Exactly the same problem a Slowloris attack exploits.

> Responses are heavy and can tie up slow connections...

Yes, responses tie up the limited number of available httpd processes.

The problem was that Apache couldn't even serve static files to many clients because of its heavy weight httpd processes and the fact that clients were so slow.

If your web server can only handle 200 concurrent connections, and you want to serve a 500 KB screenshot of your 1337 Linux desktop to clients that download at 3.5 kbyte/s, you can handle like ~1.4 req/s. Doesn't take much to get Slashdotted.

Whereas, event-based webservers could handle at least 10x more connections on the same hardware even before epoll existed.

I had this problem in 1998 and fixed it with select/poll based servers, and then eventually other epoll-based servers before nginx existed.

If we go back to 1998, maybe network throughput was the limiting factor that drove up concurrent connections and killed servers. But I also don't think we can say nginx solved that, since nginx didn't start seeing wide usage until about 10 years later.

I guess I wrote what I did because the comparison to Slowloris seemed to over-emphasize the importance of handling high numbers of concurrent connections, since that is the only mitigation for Slowloris.

But, for a flood of real traffic, concurrent connections and throughput are related. The faster your web server can serve responses, the fewer concurrent connections it will need to handle. And as the percentage of dynamic DB-backed sites has increased over time, so has the value of caching. Basic page caching can speed up a Wordpress blog by hundreds of times for unauth'd users, for example. For most little sites, implementing caching will get them more than installing nginx.

And really, what good are valid concurrent connections if the throughput isn't there? For most users, a site that waits 5 minutes on a blank page is no better than a server that's down.

One of the main causes for that was a one line fix in the apache config:

 	KeepAlive Off
Yup!
> This stopped being a problem years before they existed.

I still see this issue happening daily here on HN.

And every time it happens 10 people jump to comment about how the site is written poorly and could probably be an entirely static site.
This sounds plausible, but is there any way to validate this with some kind of empirical evidence?
Some website being Slashdotted is not in the same class of issues as users' (possibly encrypted) page content being spread all over the web. Also, the notion that you either need to use some super-centralized platform or be susceptible to Slashdot effect or loosing backups is a false dichotomy.
>>Sites went offline for days if not weeks because of hardware failure -- some never came back because they didn't back up correctly. S3 went offline for five hours, but didn't lose a single bit of data.
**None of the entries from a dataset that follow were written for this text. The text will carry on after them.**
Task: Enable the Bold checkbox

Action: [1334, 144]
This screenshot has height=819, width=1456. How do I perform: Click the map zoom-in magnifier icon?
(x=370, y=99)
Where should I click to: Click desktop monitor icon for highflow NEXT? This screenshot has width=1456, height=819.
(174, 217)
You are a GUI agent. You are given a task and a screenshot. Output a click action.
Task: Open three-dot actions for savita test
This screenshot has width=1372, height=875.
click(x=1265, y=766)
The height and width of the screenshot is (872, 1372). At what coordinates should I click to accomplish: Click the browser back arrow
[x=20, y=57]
S3 going offline for five hours probably caused orders of magnitude more damage. The reason is simple: the stakes are higher today than they were 20 years ago. Back then the overwhelming majority of the business in most companies was conducted on paper and in person. Losing a website for a few days, or even a few weeks, wasn't a big deal. Today though? There are so many companies that host business-critical operations and infrastructure in the cloud that it's hard to fathom how they are coping with being taken offline for several hours in the middle of the week.

Wait. How does Clouldflare prevent a site from going offline for weeks because of hardware failure?
S3 is the reference here, not Cloudflare.
Nonetheless, CloudFlare caches sites and may serve a cached version of you site when it's down, assuming it's "static" enough to be readable from cache.